He added: “I have sought, by word, deed, and official act, to unite this sorrowing and troubled nation against further and wider violence.”
Mr Johnson wrote the letter on April 5 1968, the day after Mr King was shot and killed in Memphis. James Earl Ray pleaded guilty to the shooting and was jailed for 99 years, though he subsequently withdraw the confession.
Now, almost 50 years after the letter was penned, the document is to be put up for auction after the conclusion of a long and bitter legal battle involving Martin Luther King’s children and the singer and activist Harry Belafonte.
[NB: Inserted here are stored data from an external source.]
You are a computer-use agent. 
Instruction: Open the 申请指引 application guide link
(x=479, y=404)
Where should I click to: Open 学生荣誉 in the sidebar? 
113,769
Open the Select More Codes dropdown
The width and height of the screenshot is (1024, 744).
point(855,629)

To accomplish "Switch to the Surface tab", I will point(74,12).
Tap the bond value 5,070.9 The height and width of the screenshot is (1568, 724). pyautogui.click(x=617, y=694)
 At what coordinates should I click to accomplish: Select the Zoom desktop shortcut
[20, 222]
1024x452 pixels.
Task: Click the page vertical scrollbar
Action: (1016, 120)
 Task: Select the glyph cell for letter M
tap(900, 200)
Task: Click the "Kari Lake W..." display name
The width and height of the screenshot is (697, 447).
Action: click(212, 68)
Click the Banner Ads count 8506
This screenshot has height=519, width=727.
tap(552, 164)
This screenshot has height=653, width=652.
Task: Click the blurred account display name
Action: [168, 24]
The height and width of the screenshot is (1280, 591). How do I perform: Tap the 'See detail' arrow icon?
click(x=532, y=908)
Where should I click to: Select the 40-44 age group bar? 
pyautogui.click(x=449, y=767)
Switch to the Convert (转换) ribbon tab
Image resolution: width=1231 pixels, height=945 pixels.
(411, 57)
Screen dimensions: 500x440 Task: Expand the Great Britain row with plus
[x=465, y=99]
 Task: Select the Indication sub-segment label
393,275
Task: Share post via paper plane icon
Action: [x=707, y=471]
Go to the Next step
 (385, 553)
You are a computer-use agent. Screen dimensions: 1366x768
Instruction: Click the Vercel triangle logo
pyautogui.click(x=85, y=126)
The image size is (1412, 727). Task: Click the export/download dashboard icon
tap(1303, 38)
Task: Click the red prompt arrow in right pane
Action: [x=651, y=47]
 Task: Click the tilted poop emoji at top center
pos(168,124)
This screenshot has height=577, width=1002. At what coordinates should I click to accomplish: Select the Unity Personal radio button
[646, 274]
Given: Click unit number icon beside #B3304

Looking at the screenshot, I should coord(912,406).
Mrs King’s widow kept the letter until 2003 when she gave it to Mr Belafonte, who had once been a close friend of her late husband. Following her death in 2006, Mr Belafonte sought to sell the letter but the move was opposed by Mr and Mrs King’s three children, the Washington Post reported.
The children claimed the letter was taken without permission, prompting Sotheby’s to back away from a proposed auction. In turn, Mr Belafonte sued the King estate. They reached a settlement last spring, allowing the singer to keep the document, the newspaper said.
The letter has been put up for auction by Shirley and Stoney Cooks - Mr Belafonte’s half sister and brother-in-law. Mr Belafonte, 87, gave the letter to the two former civil rights activists who worked with Mr King last year.
Mrs Cooks told the newspaper they had decided to sell the letter because of the attention to Mr King’s struggle that has been generated by the film Selma, which has been nominated for several Oscars.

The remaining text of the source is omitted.